Temp file location for sorts

10 views
Skip to first unread message

Thorr

unread,
May 24, 2012, 10:11:58 AM5/24/12
to sem...@googlegroups.com
I am suddenly having problems doing sorts and it only occurs when the list
is large enough to require the tsort.com module to make an external sort
file. It appears that it cannot make the file it needs. It's not a space
issue so it has to be a permissions issue or an external library issue. If
anyone knows what directory the tsort.com program defaults to using, I would
appreciate the information so I can track down this problem. Thanks in
advance, everyone!

S.E. Mitchell

unread,
May 26, 2012, 7:44:28 AM5/26/12
to sem...@googlegroups.com
What OS are you running?

Which version of TSE? (you can get this from help, about)

What is the size, and date and time of tsort.com?

If you just run tsort.com from a command prompt, does it display
an error message?

The external sort uses whatever the TEMP or TMP environment
variable points to as the place to store temporary files.

--
Sammy Mitchell

Campbell, Shaun

unread,
May 29, 2012, 8:03:18 AM5/29/12
to sem...@googlegroups.com
Windows 7
V4.0b
The TSort.com I have is dated 8/3/2004. I had to update it years ago when WinXp SP2 required it to be updated.
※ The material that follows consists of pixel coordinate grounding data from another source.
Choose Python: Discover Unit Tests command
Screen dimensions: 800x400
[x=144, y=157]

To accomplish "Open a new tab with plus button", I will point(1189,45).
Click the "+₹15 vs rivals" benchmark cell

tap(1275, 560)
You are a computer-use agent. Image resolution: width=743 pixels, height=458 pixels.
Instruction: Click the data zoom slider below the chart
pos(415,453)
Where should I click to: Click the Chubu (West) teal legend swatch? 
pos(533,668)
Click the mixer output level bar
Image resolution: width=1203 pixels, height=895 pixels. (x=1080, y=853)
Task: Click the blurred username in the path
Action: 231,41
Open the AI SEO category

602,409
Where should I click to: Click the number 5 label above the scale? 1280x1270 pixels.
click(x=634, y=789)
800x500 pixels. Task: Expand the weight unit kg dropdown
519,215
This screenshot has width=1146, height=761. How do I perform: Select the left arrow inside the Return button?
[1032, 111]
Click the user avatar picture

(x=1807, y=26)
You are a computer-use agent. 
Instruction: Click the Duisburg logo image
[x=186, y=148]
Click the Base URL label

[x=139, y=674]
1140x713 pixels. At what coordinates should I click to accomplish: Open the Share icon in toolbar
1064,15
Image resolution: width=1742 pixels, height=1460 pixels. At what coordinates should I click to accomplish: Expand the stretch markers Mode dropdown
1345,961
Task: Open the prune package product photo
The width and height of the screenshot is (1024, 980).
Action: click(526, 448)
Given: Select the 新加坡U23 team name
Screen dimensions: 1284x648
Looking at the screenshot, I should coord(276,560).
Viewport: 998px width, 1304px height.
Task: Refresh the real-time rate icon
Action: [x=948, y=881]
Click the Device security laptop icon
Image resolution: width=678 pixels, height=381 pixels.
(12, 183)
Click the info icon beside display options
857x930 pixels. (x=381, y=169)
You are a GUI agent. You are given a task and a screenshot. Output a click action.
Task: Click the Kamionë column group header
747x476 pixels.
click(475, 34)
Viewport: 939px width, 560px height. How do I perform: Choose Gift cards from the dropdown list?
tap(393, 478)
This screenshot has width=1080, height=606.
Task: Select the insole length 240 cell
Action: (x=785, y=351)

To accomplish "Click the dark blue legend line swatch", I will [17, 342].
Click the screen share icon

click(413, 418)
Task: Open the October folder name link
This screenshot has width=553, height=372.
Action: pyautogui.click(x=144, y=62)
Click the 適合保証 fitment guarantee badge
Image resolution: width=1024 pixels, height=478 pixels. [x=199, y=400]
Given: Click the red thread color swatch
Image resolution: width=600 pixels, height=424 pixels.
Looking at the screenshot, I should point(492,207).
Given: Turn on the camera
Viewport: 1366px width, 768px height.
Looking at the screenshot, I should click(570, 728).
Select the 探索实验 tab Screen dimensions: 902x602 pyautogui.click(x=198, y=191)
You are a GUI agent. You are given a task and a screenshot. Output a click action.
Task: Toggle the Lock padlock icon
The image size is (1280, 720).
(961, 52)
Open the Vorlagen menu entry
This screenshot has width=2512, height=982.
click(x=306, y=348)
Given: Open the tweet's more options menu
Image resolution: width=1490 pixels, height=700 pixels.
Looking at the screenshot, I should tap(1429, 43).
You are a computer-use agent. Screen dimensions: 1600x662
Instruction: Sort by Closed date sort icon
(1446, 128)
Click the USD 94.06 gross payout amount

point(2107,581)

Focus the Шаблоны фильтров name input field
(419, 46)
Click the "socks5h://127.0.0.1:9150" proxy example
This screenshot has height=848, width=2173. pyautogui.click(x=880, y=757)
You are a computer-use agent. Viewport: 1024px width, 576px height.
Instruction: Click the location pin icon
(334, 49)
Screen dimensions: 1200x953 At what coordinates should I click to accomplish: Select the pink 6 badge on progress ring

My TMP and TEMP environment variables both point C:\Windows\Temp, which is unchanged for years, but Win 7 has a default override for both of those that send it to user's profile (username\appdate\local\temp). I have taken both of those directories and removed all security from them but it still doesn't play nice. I have been a TSE guy for 15+ years and never have seen this happen before. I am wondering if there may be a library that got corrupted somehow. I have another program that is giving me trouble writing data to the local machine as well which I cannot figure out. It only happens on this one machine and not on any others, so some error is present. I am just trying to track down possibilities.



Shaun Campbell
Implementation Programmer
Tyler Technologies, Inc.

P: 800.772.2260 ext: 4119
F: 207.781.4606
www.tylertech.com-----Original Message-----
From: sem...@googlegroups.com [mailto:sem...@googlegroups.com] On Behalf Of S.E. Mitchell
Sent: Saturday, May 26, 2012 7:44 AM
To: sem...@googlegroups.com
Subject: Re: [TSE] Temp file location for sorts

S.E. Mitchell

unread,
May 29, 2012, 5:20:34 PM5/29/12
to sem...@googlegroups.com
I've updated the sort macro to include some additional error checking.
I'll send that directly to you.

You'll need to compile it and then run it.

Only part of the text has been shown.